This reinforcement method is the simplest and most economical way to improve the bearing capacity of the bridge. It has the following advantages:
① Suitable for reinforcement of large and medium-span bridges;
② It is easy to check, repair and replace, and the pre-stress can be adjusted quickly and conveniently;
③ The external reinforcement and the beam are only connected in the anchoring area and the turning area, and there is friction loss only in the local contact area, and the total loss of prestress is small:
④ It can effectively improve the stiffness of the bridge, the limit bearing capacity and the fatigue resistance of load stress, reduce the deflection in the middle of the span, and improve the vibration performance:
⑤ It can be applied to bridge reinforcement projects on a large scale, and the reinforcement system is easy to realize mass production;
⑥ The reinforcement cost is relatively low;
⑦ Reinforcement construction takes a short time and has little impact on traffic:
⑧ The increase in the self-weight of the bridge can be ignored, and the bearing effect of the pier and abutment is not increased;
⑨ Reinforcement construction will cause little damage to existing bridges;
⑩ It is convenient to install sensing elements on the external prestressing system to meet the needs of long-term real-time health monitoring of prestressing and bridge structures.

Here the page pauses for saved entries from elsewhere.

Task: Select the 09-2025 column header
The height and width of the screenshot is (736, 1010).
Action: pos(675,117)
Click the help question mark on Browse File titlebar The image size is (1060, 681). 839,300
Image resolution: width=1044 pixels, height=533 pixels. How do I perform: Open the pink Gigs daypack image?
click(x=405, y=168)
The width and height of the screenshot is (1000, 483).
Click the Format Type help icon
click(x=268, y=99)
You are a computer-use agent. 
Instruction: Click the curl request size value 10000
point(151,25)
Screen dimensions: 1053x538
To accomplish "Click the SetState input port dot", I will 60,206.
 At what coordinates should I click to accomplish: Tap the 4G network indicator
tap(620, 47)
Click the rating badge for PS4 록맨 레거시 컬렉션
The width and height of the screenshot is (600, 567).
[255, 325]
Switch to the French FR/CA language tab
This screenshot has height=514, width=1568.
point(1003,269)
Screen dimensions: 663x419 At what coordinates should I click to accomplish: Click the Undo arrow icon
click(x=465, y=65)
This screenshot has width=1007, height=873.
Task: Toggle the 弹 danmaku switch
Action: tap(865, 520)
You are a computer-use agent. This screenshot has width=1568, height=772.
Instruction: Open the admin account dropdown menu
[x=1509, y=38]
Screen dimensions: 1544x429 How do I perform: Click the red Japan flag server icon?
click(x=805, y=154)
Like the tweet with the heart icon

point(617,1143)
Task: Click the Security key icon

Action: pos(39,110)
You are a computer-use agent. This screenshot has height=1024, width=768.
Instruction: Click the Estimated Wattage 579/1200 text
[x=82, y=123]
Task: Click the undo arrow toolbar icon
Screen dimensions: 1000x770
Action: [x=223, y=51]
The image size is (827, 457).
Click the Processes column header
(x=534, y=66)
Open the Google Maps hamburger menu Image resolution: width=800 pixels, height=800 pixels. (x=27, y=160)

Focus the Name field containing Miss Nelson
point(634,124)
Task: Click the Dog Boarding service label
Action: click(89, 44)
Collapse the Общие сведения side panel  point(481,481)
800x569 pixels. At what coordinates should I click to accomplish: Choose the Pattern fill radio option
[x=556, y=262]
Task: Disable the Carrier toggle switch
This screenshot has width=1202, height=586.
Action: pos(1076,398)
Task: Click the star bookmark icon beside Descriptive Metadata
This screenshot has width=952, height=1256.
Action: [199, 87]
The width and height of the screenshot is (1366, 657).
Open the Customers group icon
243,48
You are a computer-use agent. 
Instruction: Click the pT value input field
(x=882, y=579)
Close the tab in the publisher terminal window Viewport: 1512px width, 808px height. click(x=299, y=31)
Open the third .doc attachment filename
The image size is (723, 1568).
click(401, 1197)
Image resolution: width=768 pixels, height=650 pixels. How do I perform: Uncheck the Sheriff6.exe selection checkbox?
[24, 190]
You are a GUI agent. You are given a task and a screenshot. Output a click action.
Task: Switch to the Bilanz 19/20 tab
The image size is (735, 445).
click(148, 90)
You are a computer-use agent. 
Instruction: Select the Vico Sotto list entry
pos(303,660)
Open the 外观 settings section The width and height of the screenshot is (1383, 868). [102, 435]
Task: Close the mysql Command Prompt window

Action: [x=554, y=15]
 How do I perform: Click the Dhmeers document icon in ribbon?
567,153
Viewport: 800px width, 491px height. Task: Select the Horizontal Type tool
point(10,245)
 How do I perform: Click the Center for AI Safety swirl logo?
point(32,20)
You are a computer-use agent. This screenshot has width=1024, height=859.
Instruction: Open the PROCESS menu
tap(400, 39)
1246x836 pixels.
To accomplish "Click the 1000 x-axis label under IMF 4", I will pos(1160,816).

But there are also some disadvantages:
① The external cable is only connected to the beam body in the anchoring area and the turning area. Once the connection part fails, the consequences are serious, so the safety and reliability of these two parts are required to be high;
② There is still a large stress concentration in these two areas, and the force status is more complicated, which causes certain difficulties in design calculation and analysis;
③ The long-term friction between the steering block and the external cable easily damages the cable body and reduces the service life of the external cable;
④ In the natural environment exposed by the external prestressed reinforcement system, it is susceptible to erosion, fire, and mechanical damage;
⑤ There is inconsistent deformation between the external cable and the beam body, and the force deformation is more complicated in the limit state, which makes accurate calculation difficult or too cumbersome.
2) Pasting carbon fiber or steel plate reinforcement method
This kind of reinforcement method is to bear part of the tensile stress by pasting carbon fiber or steel plate in the tension zone of the beam body, which improves the stiffness of the beam body and changes the stress distribution state of the bridge structure, thereby improving the flexural bearing capacity of the bridge.
The advantages are: simple design, easy construction, short construction period, small amount of on-site work, small increase in dead weight, little or no damage to the original structure, and low reinforcement cost. Among them, the bonding steel reinforcement method can increase the flexural bearing capacity of the bridge by 20% to 30%, and the stiffness can be increased by 5% to 15%.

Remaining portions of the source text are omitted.